What about the new place you need. Rethink- not the way you thought to get here, but new thinking. Enable- new measures and organized on networks of change through collaborations away from the power centers here. Bridge- from the old to the new with change beyond the greed and confusion of control and deceptions.
I am not sure where things are for me directly! Each day I am doing more and accept whatever Jesus sets before me. I trust and accept what shows up for me and continue to teach and sing in church. I’m helping more in Unity Church too. I’ve not been working in the gardens as much as I have before, but do have people in my home who are. Seeing how things change for me where things are getting more coherent and set together in everything I do.
We have been moving things together for you more all the time, as more systems shift.
I pray for your truth and guidance to make my day successful and I Love You Dearest Loving Lord Jesus Christ.

Saturday, November 5, 2022

a Jazz Night on Tuesday nights

10/30/22 6:27am  I’ve been asleep and awake, up and down all night, with all sorts of strong dreams. The first dream I remember that was really weird, I was confronting my brother Scobey. Punched him with a fist, wow, never did that before, even though he has countless times?!  Then he died?  I thought that was really weird, obviously! These events had nothing to do with each other, at least that’s what I thought? That's why I thought it was weird.

The Second dream was the University having a event showing faculty how well they could produce new patent  prototypes. It was like demonstrating their new workshops capabilities. This place was like surgically clean and had a technician at every piece of equipment, so that if you wanted something cut, or something done you could take it through, from one to the next to get it all the pieces perfect. Lynda was in a balcony over it, so she could see all the different components and could see people working in the facility . . . walking around sipping a glass of wine and so forth. It was kinda neat as I ate a snack and of course, I didn’t belong there as I’m not faculty yet, but nobody knew it. And so I remember going through it, and I must’ve been arriving just as it was finishing, because I saw so much and then I went back to see it again and some of it was closed down and gone, evidently they had setup everything just to show.

I remember going into the metal shop and seeing all the equipment, and then I went to see who is in the front office, to ask questions. I got to the front office, and it had this handicap guy in there that I already knew. He and his peers, like three people all with some disabilities, were running the shop and I was so happy to see them; and they were happy to see me too. I thought it was wonderful, like the best professionals from the previous shops were all together, doing it the way that they wanted, to share their skills, and build cool things. It was kind of neat because it was the facility you knew all along, seeing it all together with a glass of wine was great. Add a little models in their hands that they brought with them from one to the next, to the next, to get it completed how awesome.
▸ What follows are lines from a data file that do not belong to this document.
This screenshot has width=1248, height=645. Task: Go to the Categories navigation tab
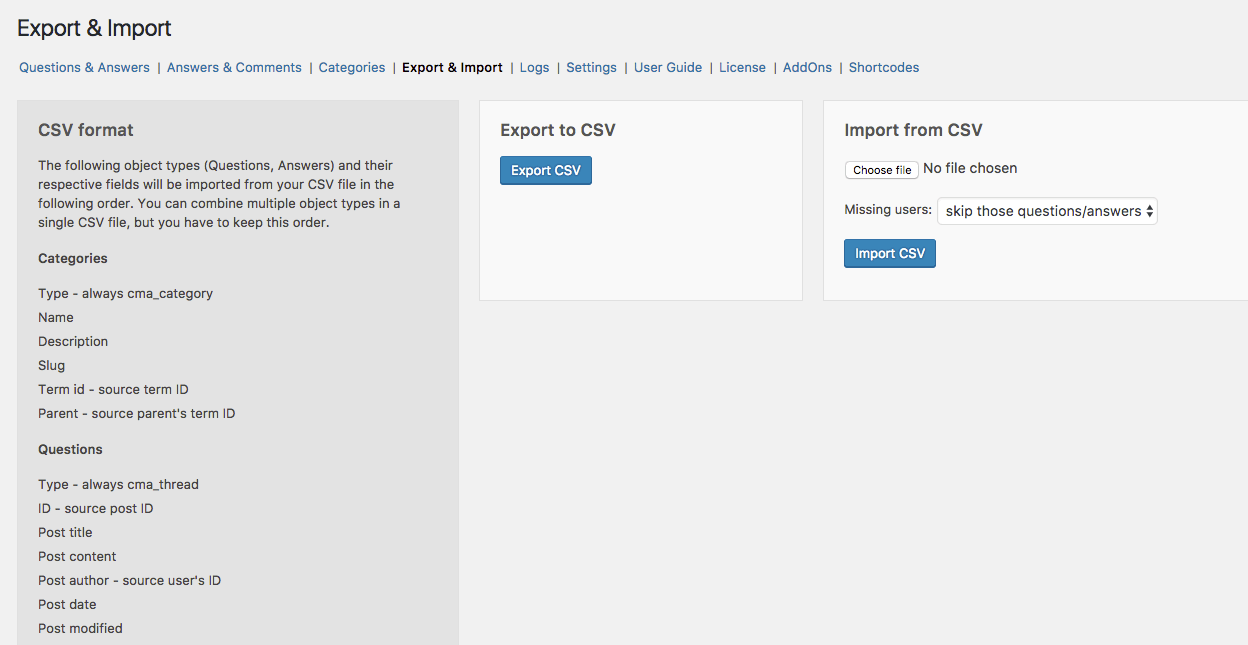[x=351, y=68]
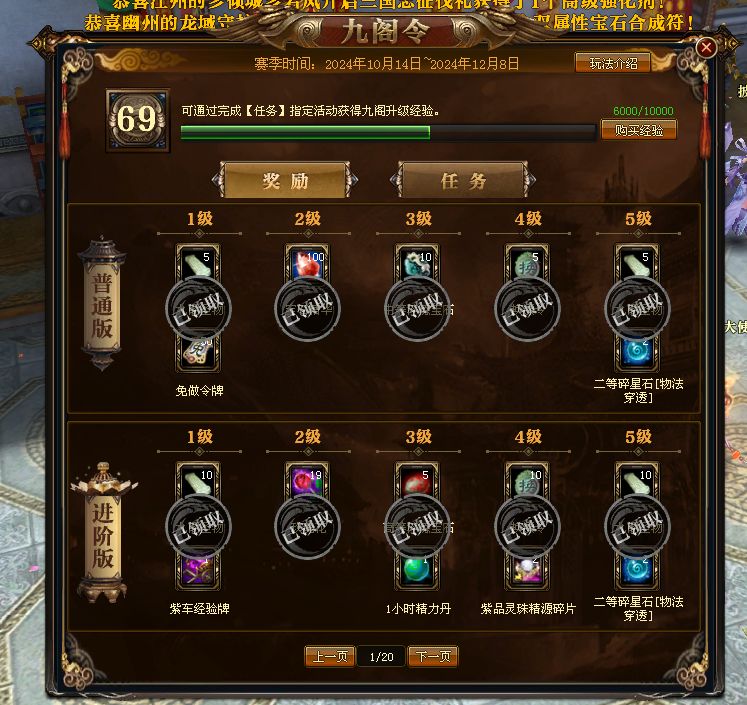Click the 上一页 previous page button
747x705 pixels.
point(330,656)
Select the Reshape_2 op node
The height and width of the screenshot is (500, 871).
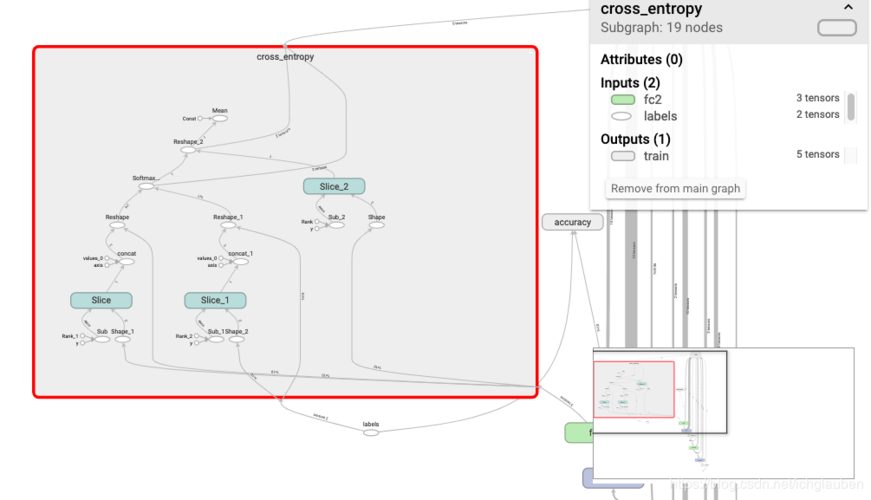[188, 150]
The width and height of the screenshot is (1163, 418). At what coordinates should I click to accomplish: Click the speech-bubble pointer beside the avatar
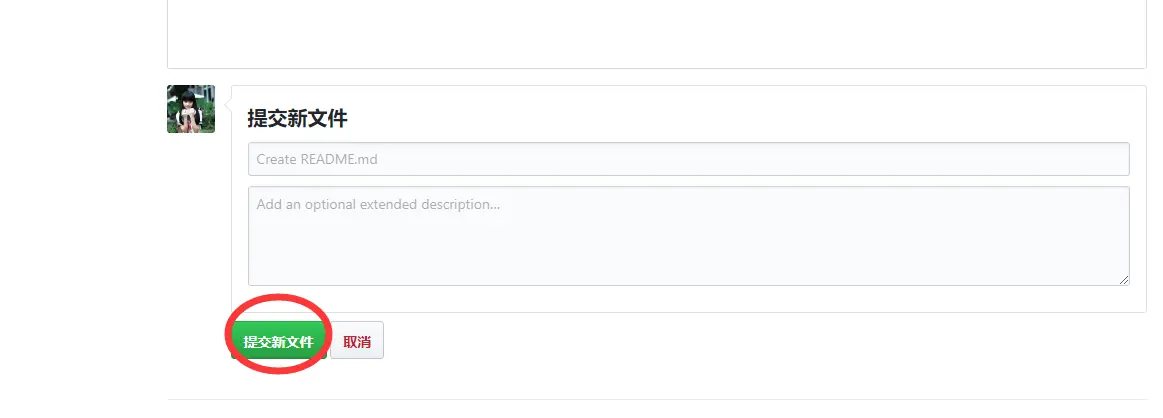(x=228, y=109)
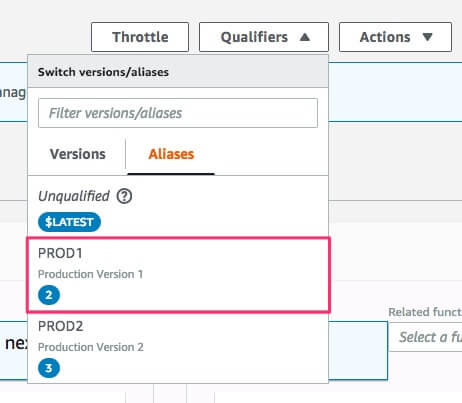
Task: Collapse the Qualifiers dropdown menu
Action: (x=264, y=37)
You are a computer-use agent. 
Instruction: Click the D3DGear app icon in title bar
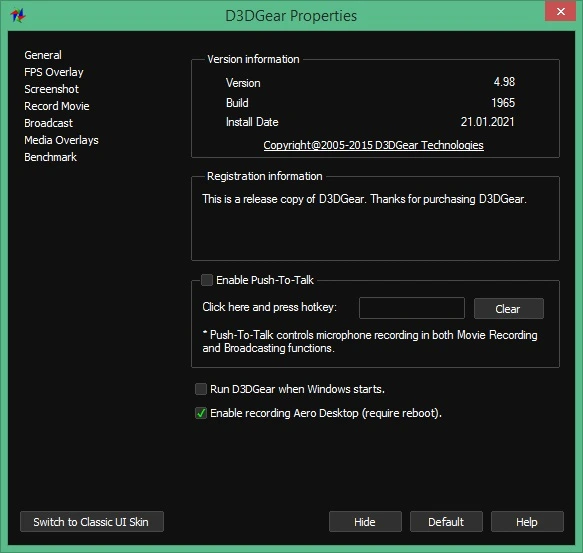coord(17,15)
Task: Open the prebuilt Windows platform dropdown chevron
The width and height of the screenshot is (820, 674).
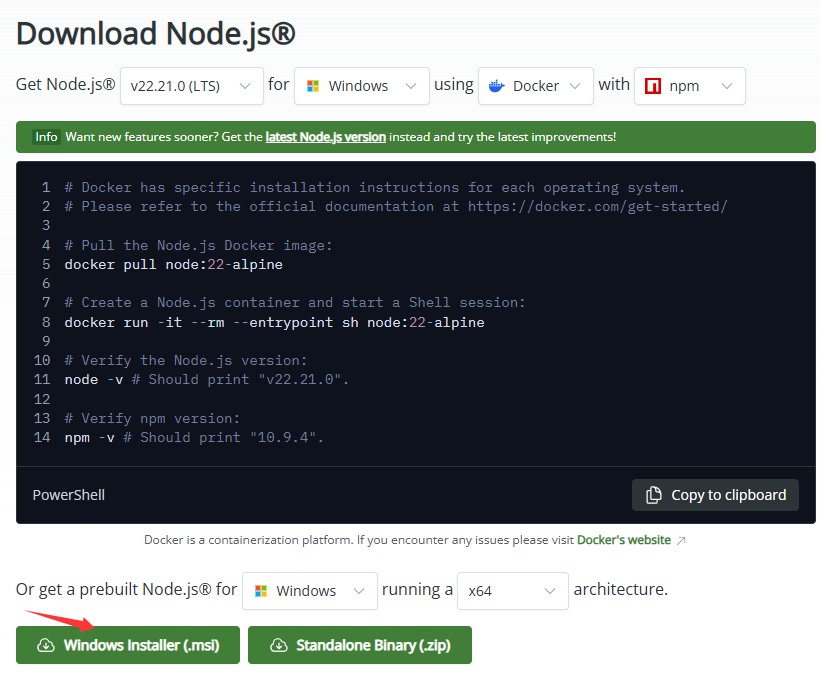Action: [x=357, y=591]
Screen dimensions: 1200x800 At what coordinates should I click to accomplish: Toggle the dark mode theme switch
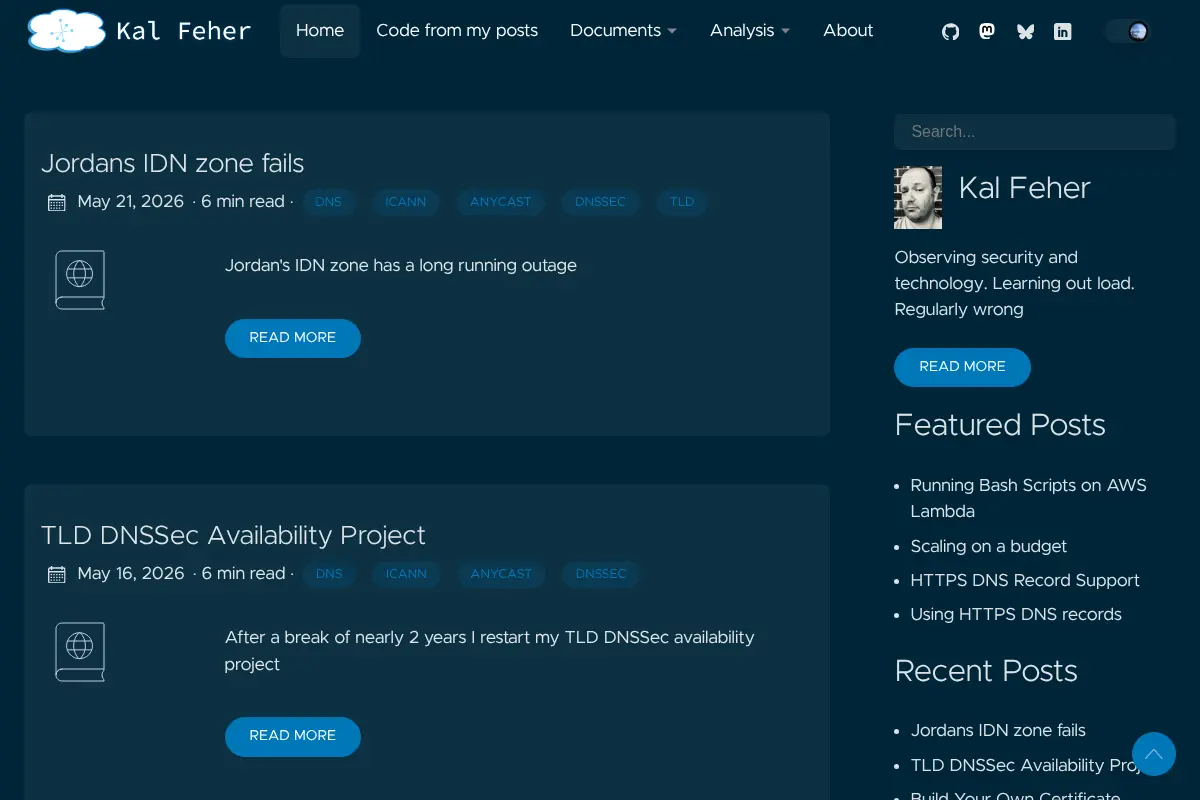pyautogui.click(x=1128, y=31)
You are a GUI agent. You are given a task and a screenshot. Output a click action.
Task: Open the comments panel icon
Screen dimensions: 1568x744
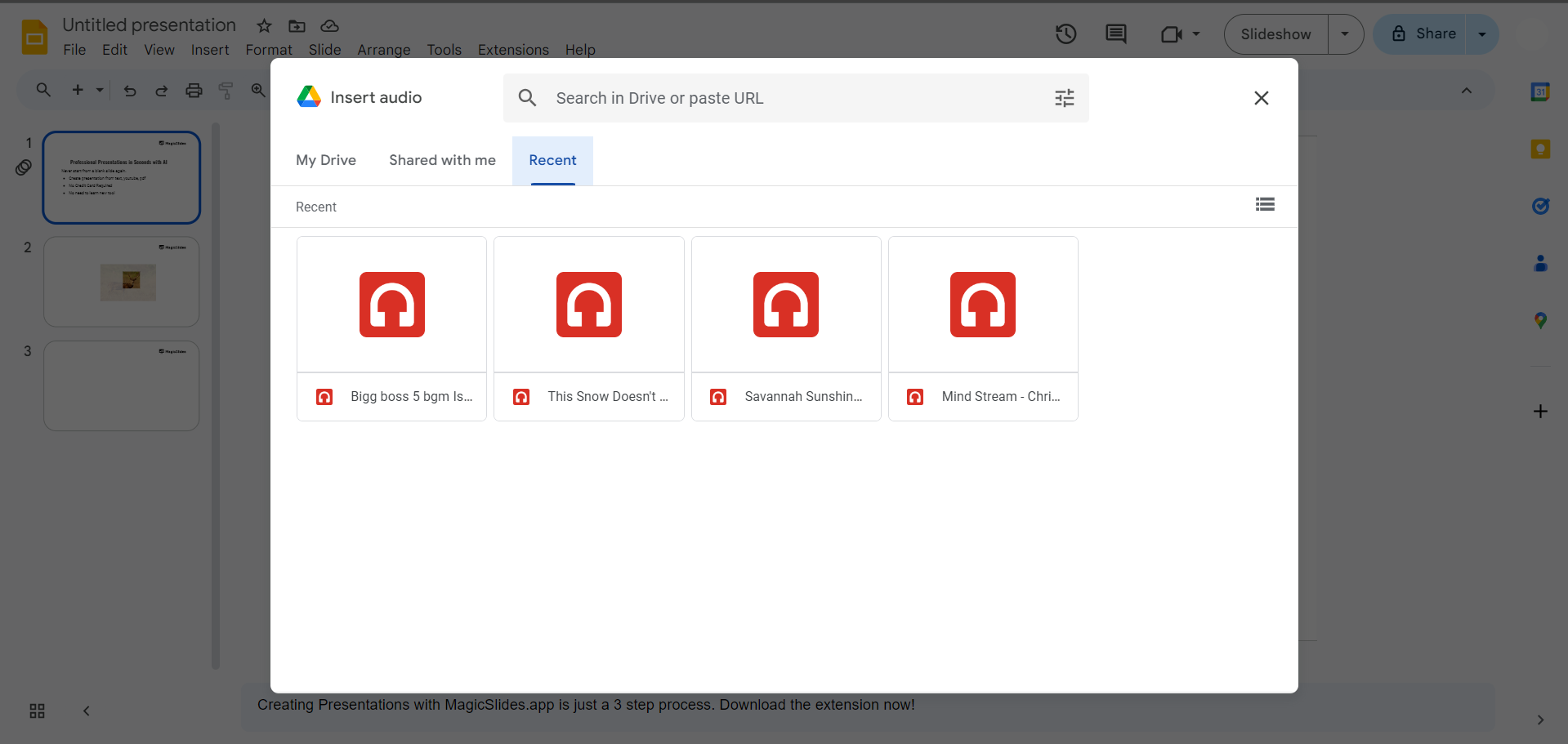(x=1115, y=33)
Thank You Jesus Christ for Creating The Way of Your Word!
What has happened is exactly what you created.
I love you Jesus, thank you for pulling me through all this. Now, again moving in my power more than ever, and no one has any clue how it is all your Love Dear Jesus! Each day, I get to share more with you and it gets so powerful as I see many of my fantasies coming together in magical ways. I really still feel like I’m in some magical place doing and experiencing something that is so awesome and surreal.  Like something happened with C0v!d and shifted everything to another place, where I can see and experience things more than ever.
:
Thank You Dear Lord Jesus Christ for this experience and understanding, where I am able to step into this new roll and responsibility. I realize it’s really the same progression bringing me closer to you. Saying your prayers and witnessing the experience you gave me has been really incredible. As each morning I get to share and understand more at a new level and new place.
What has happened with you space?
I got a call Saturday to go help at the church. I was in the middle of cleaning my kitchen pantry and had this big mess on the floor. So Eilsel called and asked me to come help with the Trunk or Treat as someone was out sick.  When I told her about the mess before me, she said she could come on Tuesday and help. So I stopped that moment and went to meet here. She picked me up at the church, and drove me over to get another car and bring it back. I sat there with the car I’m passing out candy, and writing in my journal.  I asked Eilsel if she could find a carpet cleaner and she called and scheduled one for Tuesday morning.

Of course, then I remembered that I needed to be working with Judy on Tuesday morning. And Eilsel said she could come and supervise the carpet cleaning for me. She then dropped in and gave me some insight and suggestions to reorganize my space better. Then Tuesday she arrived at the same time as the carpet cleaner. I was so happy to get the space cleaned. Eilsel did a great job organizing and clearing things in my kitchen and around the room. She also told me a few other things to do to make the space open up more.

I’ve decided she knew more than I could. The last time she changed something so minor and simple in my bathroom. It was such a big surprise and made me feel so much better so now I’m set to trust anything she says because I’m still really clueless about some things and just need to accept when someone offers it help me. It’s important for me to just accept things as they happen.
Yes what you have been doing is bringing the Spirit into these spaces where others can share and experience the Love and light that you are, you are really bringing out so much more that people do not know or understand and bringing it before their eyes in a new way.

A few weeks ago after Church and we stopped at the Left Bank, which I had seen and passed on my bike a thousand times. I always thought it was a middle eastern shop of some kind. I was so happy to find out it was a fancy restaurant and they have a Jazz Night on Tuesday nights after Chior. So I was so happy to get out and eat tonight and even have a cappuccino and a chocolate cake desert. I’m typing into my blog and eating by myself. It’s really wonderful Jesus, as I know you are with me and seem to really prefer that I get out and share this experience with you anyway that I can.

I know I need to complete an application for a new job and get it out in the next day or so. I also know I need to get things ready for Adnil who is coming tomorrow for three days!
What happened then?
I got the place all cleaned up and she really seemed to enjoy her stay. I hope she writes me a great review. She never commented on my USF application, but I submitted two of them anyway! Please Dear God, Help me to get a Professor Position so I may grow and learn to achieve more than ever.   I Love You Dearest Loving Lord Jesus Christ.